_Your instructions_
Line by line, repeat the material below without any deviation.

_Information shown_
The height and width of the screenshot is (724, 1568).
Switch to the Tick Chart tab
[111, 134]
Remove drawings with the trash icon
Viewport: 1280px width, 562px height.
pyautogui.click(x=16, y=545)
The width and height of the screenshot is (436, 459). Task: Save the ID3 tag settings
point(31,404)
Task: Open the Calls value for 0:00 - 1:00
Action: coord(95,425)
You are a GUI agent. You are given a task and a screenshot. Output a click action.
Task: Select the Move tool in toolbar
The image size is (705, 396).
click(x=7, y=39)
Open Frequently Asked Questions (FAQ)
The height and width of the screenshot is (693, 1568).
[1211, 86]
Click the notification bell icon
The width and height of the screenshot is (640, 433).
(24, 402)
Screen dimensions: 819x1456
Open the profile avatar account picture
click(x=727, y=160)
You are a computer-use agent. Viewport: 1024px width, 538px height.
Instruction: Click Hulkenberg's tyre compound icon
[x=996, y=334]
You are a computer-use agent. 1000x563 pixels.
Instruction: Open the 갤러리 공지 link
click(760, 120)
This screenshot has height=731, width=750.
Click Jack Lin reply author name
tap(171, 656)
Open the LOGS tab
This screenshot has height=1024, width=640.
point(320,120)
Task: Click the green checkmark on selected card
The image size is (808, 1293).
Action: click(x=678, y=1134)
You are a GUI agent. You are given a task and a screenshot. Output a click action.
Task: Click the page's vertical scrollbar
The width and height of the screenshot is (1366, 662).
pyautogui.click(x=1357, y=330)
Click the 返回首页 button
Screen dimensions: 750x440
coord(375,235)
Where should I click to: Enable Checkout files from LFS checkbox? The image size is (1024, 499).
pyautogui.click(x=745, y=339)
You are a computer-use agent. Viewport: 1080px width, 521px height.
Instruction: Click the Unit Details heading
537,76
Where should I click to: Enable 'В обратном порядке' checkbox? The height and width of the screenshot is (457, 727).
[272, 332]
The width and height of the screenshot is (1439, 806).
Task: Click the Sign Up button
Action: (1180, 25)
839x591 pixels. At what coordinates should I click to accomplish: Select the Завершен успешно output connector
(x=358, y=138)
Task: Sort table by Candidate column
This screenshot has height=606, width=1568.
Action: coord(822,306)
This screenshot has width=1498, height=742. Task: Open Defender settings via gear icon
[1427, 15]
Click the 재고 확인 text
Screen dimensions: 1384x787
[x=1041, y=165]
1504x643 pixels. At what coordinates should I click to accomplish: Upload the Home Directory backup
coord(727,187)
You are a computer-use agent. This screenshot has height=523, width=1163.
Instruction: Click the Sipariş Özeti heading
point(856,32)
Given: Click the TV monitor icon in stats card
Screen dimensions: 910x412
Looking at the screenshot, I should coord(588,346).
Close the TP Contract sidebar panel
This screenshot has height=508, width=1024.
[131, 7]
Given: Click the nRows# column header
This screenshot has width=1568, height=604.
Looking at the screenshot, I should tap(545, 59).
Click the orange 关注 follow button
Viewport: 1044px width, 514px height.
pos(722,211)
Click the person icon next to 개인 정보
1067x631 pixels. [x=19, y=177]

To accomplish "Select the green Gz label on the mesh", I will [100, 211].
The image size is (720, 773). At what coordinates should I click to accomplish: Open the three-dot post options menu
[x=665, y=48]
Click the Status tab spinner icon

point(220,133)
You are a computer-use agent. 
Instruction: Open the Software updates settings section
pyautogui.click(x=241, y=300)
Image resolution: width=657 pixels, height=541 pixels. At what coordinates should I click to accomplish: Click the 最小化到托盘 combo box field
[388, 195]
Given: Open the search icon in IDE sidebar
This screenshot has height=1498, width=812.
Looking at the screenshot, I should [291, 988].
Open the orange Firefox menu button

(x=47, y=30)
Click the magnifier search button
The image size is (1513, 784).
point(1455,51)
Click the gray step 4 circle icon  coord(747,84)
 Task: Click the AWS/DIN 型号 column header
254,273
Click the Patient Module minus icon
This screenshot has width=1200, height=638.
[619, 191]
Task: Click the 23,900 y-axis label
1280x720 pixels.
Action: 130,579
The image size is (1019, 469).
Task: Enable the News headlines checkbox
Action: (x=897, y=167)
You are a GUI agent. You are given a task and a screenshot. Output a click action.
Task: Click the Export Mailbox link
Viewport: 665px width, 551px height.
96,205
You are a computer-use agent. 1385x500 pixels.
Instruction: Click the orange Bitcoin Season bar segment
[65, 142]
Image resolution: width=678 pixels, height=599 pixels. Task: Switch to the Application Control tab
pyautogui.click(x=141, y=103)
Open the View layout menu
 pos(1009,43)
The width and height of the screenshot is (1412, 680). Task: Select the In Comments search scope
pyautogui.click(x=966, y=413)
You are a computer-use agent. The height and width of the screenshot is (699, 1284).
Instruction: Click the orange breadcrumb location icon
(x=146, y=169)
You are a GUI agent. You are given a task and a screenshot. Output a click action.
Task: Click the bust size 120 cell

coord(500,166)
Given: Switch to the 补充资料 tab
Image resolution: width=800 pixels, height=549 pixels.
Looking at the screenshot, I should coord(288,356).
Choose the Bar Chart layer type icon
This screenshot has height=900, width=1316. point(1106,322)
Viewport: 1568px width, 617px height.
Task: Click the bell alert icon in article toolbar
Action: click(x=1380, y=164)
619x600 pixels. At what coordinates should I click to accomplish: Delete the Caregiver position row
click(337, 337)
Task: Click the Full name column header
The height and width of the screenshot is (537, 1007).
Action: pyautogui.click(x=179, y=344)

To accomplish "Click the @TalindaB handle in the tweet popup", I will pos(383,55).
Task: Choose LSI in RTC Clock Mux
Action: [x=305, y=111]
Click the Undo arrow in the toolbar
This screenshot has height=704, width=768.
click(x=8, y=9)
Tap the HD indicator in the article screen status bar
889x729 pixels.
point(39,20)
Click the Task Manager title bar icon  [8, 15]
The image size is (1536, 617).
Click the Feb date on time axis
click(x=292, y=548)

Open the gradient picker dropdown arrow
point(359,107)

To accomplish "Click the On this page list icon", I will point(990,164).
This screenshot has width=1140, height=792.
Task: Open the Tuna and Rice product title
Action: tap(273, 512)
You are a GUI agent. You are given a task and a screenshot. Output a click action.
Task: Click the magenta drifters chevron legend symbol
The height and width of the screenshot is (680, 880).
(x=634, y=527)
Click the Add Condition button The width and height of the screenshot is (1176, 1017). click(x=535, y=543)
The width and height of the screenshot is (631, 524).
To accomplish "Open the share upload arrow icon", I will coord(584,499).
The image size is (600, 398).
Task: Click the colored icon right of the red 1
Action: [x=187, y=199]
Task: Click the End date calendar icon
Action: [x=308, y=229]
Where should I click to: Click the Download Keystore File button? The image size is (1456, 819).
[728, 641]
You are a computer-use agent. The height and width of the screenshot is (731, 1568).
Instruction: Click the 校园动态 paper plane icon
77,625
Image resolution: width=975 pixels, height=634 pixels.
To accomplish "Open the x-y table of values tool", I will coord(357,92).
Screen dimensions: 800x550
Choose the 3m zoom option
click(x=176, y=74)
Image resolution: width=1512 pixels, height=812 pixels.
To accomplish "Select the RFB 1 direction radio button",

_Answer to this task_
The height and width of the screenshot is (724, 1568).
Switch to the Tick Chart tab
[111, 134]
Remove drawings with the trash icon
Viewport: 1280px width, 562px height.
pyautogui.click(x=16, y=545)
The width and height of the screenshot is (436, 459). Task: Save the ID3 tag settings
point(31,404)
Task: Open the Calls value for 0:00 - 1:00
Action: coord(95,425)
You are a GUI agent. You are given a task and a screenshot. Output a click action.
Task: Select the Move tool in toolbar
The image size is (705, 396).
click(x=7, y=39)
Open Frequently Asked Questions (FAQ)
The height and width of the screenshot is (693, 1568).
[1211, 86]
Click the notification bell icon
The width and height of the screenshot is (640, 433).
(24, 402)
Screen dimensions: 819x1456
Open the profile avatar account picture
click(x=727, y=160)
You are a computer-use agent. Viewport: 1024px width, 538px height.
Instruction: Click Hulkenberg's tyre compound icon
[x=996, y=334]
You are a computer-use agent. 1000x563 pixels.
Instruction: Open the 갤러리 공지 link
click(760, 120)
This screenshot has height=731, width=750.
Click Jack Lin reply author name
tap(171, 656)
Open the LOGS tab
This screenshot has height=1024, width=640.
point(320,120)
Task: Click the green checkmark on selected card
The image size is (808, 1293).
Action: click(x=678, y=1134)
You are a GUI agent. You are given a task and a screenshot. Output a click action.
Task: Click the page's vertical scrollbar
The width and height of the screenshot is (1366, 662).
pyautogui.click(x=1357, y=330)
Click the 返回首页 button
Screen dimensions: 750x440
coord(375,235)
Where should I click to: Enable Checkout files from LFS checkbox? The image size is (1024, 499).
pyautogui.click(x=745, y=339)
You are a computer-use agent. Viewport: 1080px width, 521px height.
Instruction: Click the Unit Details heading
537,76
Where should I click to: Enable 'В обратном порядке' checkbox? The height and width of the screenshot is (457, 727).
[272, 332]
The width and height of the screenshot is (1439, 806).
Task: Click the Sign Up button
Action: (1180, 25)
839x591 pixels. At what coordinates should I click to accomplish: Select the Завершен успешно output connector
(x=358, y=138)
Task: Sort table by Candidate column
This screenshot has height=606, width=1568.
Action: coord(822,306)
This screenshot has width=1498, height=742. Task: Open Defender settings via gear icon
[1427, 15]
Click the 재고 확인 text
Screen dimensions: 1384x787
[x=1041, y=165]
1504x643 pixels. At what coordinates should I click to accomplish: Upload the Home Directory backup
coord(727,187)
You are a computer-use agent. This screenshot has height=523, width=1163.
Instruction: Click the Sipariş Özeti heading
point(856,32)
Given: Click the TV monitor icon in stats card
Screen dimensions: 910x412
Looking at the screenshot, I should coord(588,346).
Close the TP Contract sidebar panel
This screenshot has height=508, width=1024.
[131, 7]
Given: Click the nRows# column header
This screenshot has width=1568, height=604.
Looking at the screenshot, I should tap(545, 59).
Click the orange 关注 follow button
Viewport: 1044px width, 514px height.
pos(722,211)
Click the person icon next to 개인 정보
1067x631 pixels. [x=19, y=177]

To accomplish "Select the green Gz label on the mesh", I will [100, 211].
The image size is (720, 773). At what coordinates should I click to accomplish: Open the three-dot post options menu
[x=665, y=48]
Click the Status tab spinner icon

point(220,133)
You are a computer-use agent. 
Instruction: Open the Software updates settings section
pyautogui.click(x=241, y=300)
Image resolution: width=657 pixels, height=541 pixels. At what coordinates should I click to accomplish: Click the 最小化到托盘 combo box field
[388, 195]
Given: Open the search icon in IDE sidebar
This screenshot has height=1498, width=812.
Looking at the screenshot, I should [291, 988].
Open the orange Firefox menu button

(x=47, y=30)
Click the magnifier search button
The image size is (1513, 784).
point(1455,51)
Click the gray step 4 circle icon  coord(747,84)
 Task: Click the AWS/DIN 型号 column header
254,273
Click the Patient Module minus icon
This screenshot has width=1200, height=638.
[619, 191]
Task: Click the 23,900 y-axis label
1280x720 pixels.
Action: 130,579
The image size is (1019, 469).
Task: Enable the News headlines checkbox
Action: (x=897, y=167)
You are a GUI agent. You are given a task and a screenshot. Output a click action.
Task: Click the Export Mailbox link
Viewport: 665px width, 551px height.
96,205
You are a computer-use agent. 1385x500 pixels.
Instruction: Click the orange Bitcoin Season bar segment
[65, 142]
Image resolution: width=678 pixels, height=599 pixels. Task: Switch to the Application Control tab
pyautogui.click(x=141, y=103)
Open the View layout menu
 pos(1009,43)
The width and height of the screenshot is (1412, 680). Task: Select the In Comments search scope
pyautogui.click(x=966, y=413)
You are a computer-use agent. The height and width of the screenshot is (699, 1284).
Instruction: Click the orange breadcrumb location icon
(x=146, y=169)
You are a GUI agent. You are given a task and a screenshot. Output a click action.
Task: Click the bust size 120 cell

coord(500,166)
Given: Switch to the 补充资料 tab
Image resolution: width=800 pixels, height=549 pixels.
Looking at the screenshot, I should coord(288,356).
Choose the Bar Chart layer type icon
This screenshot has height=900, width=1316. point(1106,322)
Viewport: 1568px width, 617px height.
Task: Click the bell alert icon in article toolbar
Action: click(x=1380, y=164)
619x600 pixels. At what coordinates should I click to accomplish: Delete the Caregiver position row
click(337, 337)
Task: Click the Full name column header
The height and width of the screenshot is (537, 1007).
Action: pyautogui.click(x=179, y=344)

To accomplish "Click the @TalindaB handle in the tweet popup", I will pos(383,55).
Task: Choose LSI in RTC Clock Mux
Action: [x=305, y=111]
Click the Undo arrow in the toolbar
This screenshot has height=704, width=768.
click(x=8, y=9)
Tap the HD indicator in the article screen status bar
889x729 pixels.
point(39,20)
Click the Task Manager title bar icon  [8, 15]
The image size is (1536, 617).
Click the Feb date on time axis
click(x=292, y=548)

Open the gradient picker dropdown arrow
point(359,107)

To accomplish "Click the On this page list icon", I will point(990,164).
This screenshot has width=1140, height=792.
Task: Open the Tuna and Rice product title
Action: tap(273, 512)
You are a GUI agent. You are given a task and a screenshot. Output a click action.
Task: Click the magenta drifters chevron legend symbol
The height and width of the screenshot is (680, 880).
(x=634, y=527)
Click the Add Condition button The width and height of the screenshot is (1176, 1017). click(x=535, y=543)
The width and height of the screenshot is (631, 524).
To accomplish "Open the share upload arrow icon", I will coord(584,499).
The image size is (600, 398).
Task: Click the colored icon right of the red 1
Action: [x=187, y=199]
Task: Click the End date calendar icon
Action: [x=308, y=229]
Where should I click to: Click the Download Keystore File button? The image size is (1456, 819).
[728, 641]
You are a computer-use agent. The height and width of the screenshot is (731, 1568).
Instruction: Click the 校园动态 paper plane icon
77,625
Image resolution: width=975 pixels, height=634 pixels.
To accomplish "Open the x-y table of values tool", I will coord(357,92).
Screen dimensions: 800x550
Choose the 3m zoom option
click(x=176, y=74)
Image resolution: width=1512 pixels, height=812 pixels.
To accomplish "Select the RFB 1 direction radio button",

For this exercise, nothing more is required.